TASK TO CARRY OUT
Please print, word for word, every line from the one that contains "Instruction: Go to Wedding Website menu item" through the last line of the records, and nothing else.

(DATA TO USE Opens)

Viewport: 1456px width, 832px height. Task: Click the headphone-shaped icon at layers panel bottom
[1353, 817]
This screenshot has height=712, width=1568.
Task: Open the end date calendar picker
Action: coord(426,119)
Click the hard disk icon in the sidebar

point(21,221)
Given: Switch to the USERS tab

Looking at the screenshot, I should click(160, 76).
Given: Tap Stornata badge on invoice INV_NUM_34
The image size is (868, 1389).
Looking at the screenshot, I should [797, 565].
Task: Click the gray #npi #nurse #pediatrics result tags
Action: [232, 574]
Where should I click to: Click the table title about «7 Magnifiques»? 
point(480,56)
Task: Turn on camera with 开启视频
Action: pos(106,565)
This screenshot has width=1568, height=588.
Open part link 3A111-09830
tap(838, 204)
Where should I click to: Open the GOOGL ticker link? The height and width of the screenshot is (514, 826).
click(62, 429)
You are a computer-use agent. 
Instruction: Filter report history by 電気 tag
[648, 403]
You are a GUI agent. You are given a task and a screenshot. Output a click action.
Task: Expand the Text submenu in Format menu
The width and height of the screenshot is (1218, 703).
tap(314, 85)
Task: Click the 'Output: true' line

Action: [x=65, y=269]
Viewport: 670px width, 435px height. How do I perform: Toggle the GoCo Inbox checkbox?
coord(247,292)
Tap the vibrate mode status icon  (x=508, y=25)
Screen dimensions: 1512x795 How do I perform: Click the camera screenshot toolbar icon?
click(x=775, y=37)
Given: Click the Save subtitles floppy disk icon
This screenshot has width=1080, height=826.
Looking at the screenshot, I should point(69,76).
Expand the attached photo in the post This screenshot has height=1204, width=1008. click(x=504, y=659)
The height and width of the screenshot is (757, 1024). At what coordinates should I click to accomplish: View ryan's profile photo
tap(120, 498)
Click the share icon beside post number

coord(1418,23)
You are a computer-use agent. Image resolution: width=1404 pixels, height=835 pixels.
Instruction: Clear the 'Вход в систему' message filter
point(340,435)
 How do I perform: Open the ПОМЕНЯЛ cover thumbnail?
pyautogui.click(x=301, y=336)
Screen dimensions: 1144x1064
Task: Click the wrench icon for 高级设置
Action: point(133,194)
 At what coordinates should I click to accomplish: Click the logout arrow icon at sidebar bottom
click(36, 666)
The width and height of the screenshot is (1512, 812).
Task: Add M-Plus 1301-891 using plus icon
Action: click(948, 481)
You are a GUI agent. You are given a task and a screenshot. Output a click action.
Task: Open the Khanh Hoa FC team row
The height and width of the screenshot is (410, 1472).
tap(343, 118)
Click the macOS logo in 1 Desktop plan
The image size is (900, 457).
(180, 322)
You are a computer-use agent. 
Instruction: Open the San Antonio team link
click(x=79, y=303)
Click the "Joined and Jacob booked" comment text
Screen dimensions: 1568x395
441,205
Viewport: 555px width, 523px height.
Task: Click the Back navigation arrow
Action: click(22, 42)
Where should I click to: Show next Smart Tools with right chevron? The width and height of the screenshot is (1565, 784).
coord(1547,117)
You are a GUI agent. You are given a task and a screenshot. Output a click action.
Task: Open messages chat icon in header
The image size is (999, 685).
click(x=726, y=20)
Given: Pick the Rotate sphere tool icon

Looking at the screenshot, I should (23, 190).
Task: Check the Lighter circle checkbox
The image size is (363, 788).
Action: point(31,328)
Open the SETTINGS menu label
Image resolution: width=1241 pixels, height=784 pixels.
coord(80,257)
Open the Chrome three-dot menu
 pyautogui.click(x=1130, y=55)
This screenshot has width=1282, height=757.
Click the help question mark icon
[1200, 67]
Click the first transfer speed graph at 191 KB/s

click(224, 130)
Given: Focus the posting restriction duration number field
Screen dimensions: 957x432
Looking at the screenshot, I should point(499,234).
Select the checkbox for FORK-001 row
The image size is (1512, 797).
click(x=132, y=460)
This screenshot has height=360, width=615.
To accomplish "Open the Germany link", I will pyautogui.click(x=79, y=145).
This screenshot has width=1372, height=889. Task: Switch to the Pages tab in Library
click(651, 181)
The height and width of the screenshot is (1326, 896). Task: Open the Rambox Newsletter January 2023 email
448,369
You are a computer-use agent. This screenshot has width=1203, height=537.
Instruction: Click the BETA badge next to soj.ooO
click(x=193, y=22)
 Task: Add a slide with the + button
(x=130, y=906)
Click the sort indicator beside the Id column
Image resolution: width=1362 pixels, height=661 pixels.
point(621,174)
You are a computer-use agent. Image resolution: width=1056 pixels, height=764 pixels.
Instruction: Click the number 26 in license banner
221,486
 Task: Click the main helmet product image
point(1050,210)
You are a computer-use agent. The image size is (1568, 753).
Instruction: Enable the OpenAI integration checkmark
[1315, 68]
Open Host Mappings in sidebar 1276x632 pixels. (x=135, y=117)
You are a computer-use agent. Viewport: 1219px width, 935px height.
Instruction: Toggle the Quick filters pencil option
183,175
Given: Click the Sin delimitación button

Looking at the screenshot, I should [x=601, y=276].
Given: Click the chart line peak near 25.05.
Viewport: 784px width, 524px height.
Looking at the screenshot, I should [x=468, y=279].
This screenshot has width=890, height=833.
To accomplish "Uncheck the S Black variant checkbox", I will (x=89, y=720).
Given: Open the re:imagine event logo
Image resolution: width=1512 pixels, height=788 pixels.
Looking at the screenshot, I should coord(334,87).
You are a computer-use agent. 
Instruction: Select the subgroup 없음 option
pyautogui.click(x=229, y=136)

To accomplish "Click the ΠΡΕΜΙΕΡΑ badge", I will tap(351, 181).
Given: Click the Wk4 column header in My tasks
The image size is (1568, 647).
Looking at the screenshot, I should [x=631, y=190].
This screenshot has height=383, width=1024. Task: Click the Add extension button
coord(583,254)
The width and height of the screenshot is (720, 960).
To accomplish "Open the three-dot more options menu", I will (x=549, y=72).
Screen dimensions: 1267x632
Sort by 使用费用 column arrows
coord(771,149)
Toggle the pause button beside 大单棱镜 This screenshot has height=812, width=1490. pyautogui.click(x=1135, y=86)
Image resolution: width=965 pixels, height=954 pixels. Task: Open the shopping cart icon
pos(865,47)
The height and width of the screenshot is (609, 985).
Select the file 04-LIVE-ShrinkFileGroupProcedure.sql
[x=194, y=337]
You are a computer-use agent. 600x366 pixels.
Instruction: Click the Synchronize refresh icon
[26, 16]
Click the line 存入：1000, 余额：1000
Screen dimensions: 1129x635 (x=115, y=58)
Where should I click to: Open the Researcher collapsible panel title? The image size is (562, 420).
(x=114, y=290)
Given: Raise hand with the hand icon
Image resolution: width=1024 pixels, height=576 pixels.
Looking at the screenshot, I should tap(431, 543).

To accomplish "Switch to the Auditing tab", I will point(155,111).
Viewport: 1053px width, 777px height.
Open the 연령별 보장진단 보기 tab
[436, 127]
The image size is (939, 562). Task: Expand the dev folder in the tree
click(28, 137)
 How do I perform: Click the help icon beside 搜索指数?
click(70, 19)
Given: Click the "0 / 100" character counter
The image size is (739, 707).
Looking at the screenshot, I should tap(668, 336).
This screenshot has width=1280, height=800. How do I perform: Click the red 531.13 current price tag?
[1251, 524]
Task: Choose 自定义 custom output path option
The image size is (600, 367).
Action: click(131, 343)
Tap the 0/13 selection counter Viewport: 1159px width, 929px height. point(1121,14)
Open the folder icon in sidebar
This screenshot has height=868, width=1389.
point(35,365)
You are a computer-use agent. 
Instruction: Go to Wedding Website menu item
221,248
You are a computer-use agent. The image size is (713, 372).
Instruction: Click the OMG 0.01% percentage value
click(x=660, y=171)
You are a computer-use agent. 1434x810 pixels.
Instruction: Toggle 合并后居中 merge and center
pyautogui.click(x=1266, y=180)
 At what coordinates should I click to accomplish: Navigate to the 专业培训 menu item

(DATA TO USE Closes)

SOLUTION TO THIS TASK
Instruction: Go to Wedding Website menu item
221,248
You are a computer-use agent. The image size is (713, 372).
Instruction: Click the OMG 0.01% percentage value
click(x=660, y=171)
You are a computer-use agent. 1434x810 pixels.
Instruction: Toggle 合并后居中 merge and center
pyautogui.click(x=1266, y=180)
 At what coordinates should I click to accomplish: Navigate to the 专业培训 menu item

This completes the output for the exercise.